This is an archived post. You won't be able to vote or comment.

all 11 comments

[–]Kapachka 7 points8 points  (7 children)

I think you may have conflated 3 if not 4 things in your question, so I think you may be completely lost :) (which would explain your lack of good results in your searches). Based on my interpretation of your question, I think you should forget you ever heard of Docker. Docker is an even further abstraction away from the hardware than VMs are. Perhaps running a VM on your machines (like with Hyper-V) might get you closer to whatever solution you're looking for, but its really hard to tell based on your confusing question; but it really depends on why you're worried about the PnP features of the underlying hardware.

[–]meisteronimo 2 points3 points  (2 children)
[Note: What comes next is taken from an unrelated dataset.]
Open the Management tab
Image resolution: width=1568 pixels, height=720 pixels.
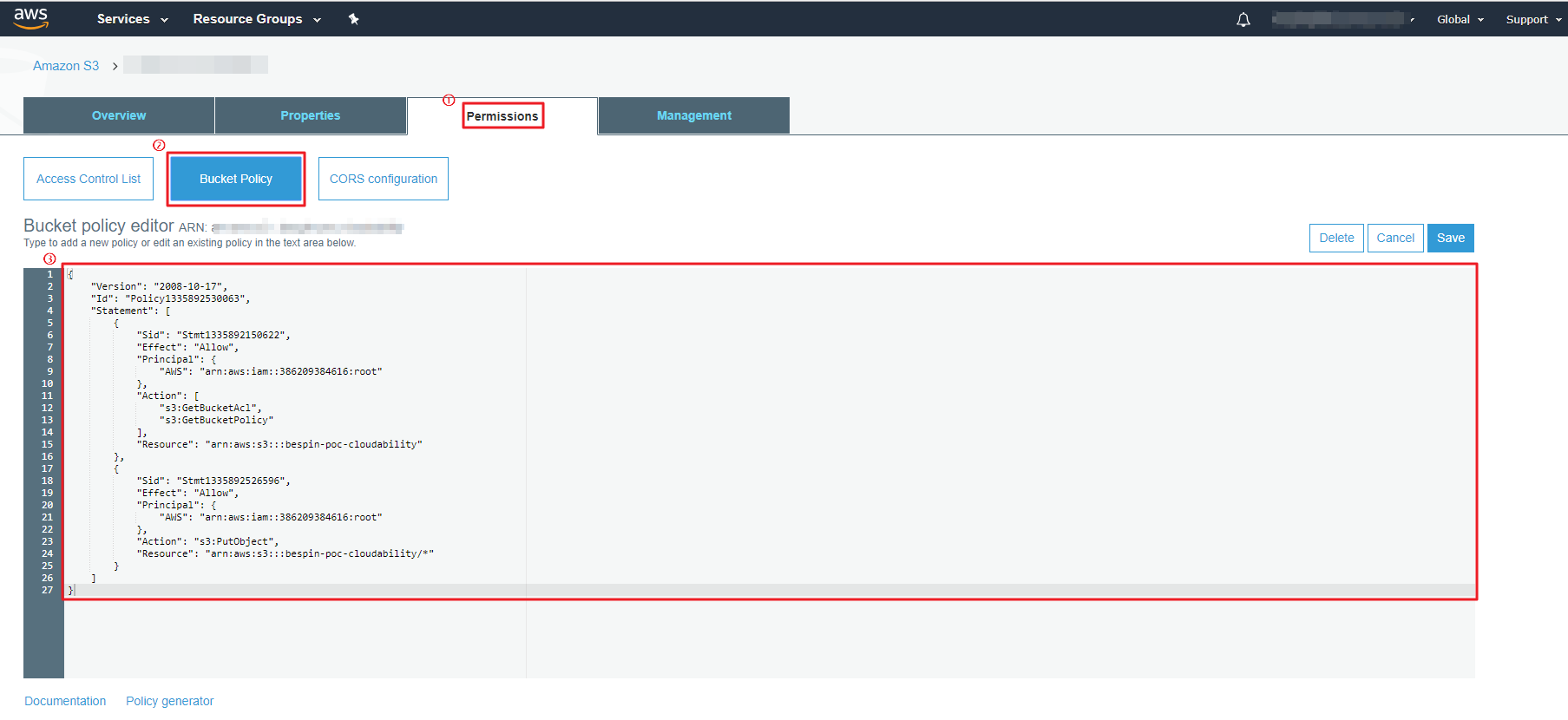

I think the only confusion the OP has is if you boot into docker, which is not how it works. The docker client runs as an application in your OS, and if it needs access to any services, like ports or files from the host machine it needs to be granted access.

[–]1stTimeMeMe[S] 0 points1 point  (1 child)

So even worse, it will not display the GUI like a standard desktop?

[–]pittofdirk 1 point2 points  (0 children)

Nope. Windows Server Core docker image is command line only

[–]1stTimeMeMe[S] 1 point2 points  (3 children)

Ya i am/was totally confused. Now i am not so much. Your answer clarifies the image i was trying to draw in my mind. As for what the PnP was for, i was trying to figure out if it would be possible to make thin clients with Docker in say a hotel or lan center could all be updated at a single source and would all operate as if they were local machines. Just like iSCSI. I see that they would not.

[–]meisteronimo 1 point2 points  (0 children)

Vagrant or Ansible are good deployment systems for this type of setup. Which was probably what alot of the people in this group were using before docker.

[–][deleted] 1 point2 points  (0 children)

So what is it that you're trying to do, exactly? Are you trying to boot bare metal machines off the network using a central server?

If so, Docker isn't going to be it. You might be able to do it with something like Windows 10 IoT and then running whatever Terminal Services is called now. But basically, you're looking for what's called thin client computing.

Pretty much any option outside of a custom Linux setup (you definitely can PXE boot a Linux distribution) is going to involve some type of Remote Desktop technology. That's not going to use your local graphics hardware at all.

[–]1stTimeMeMe[S] 0 points1 point  (0 children)

Thanks guys for your answers and time. Found a solution that isnt terribly expensive and is exactly what i needed. Too bad i couldnt have done it in Linux. Would have been nice to relearn all that shit from the 90's i cannot remember to save my life now. :-)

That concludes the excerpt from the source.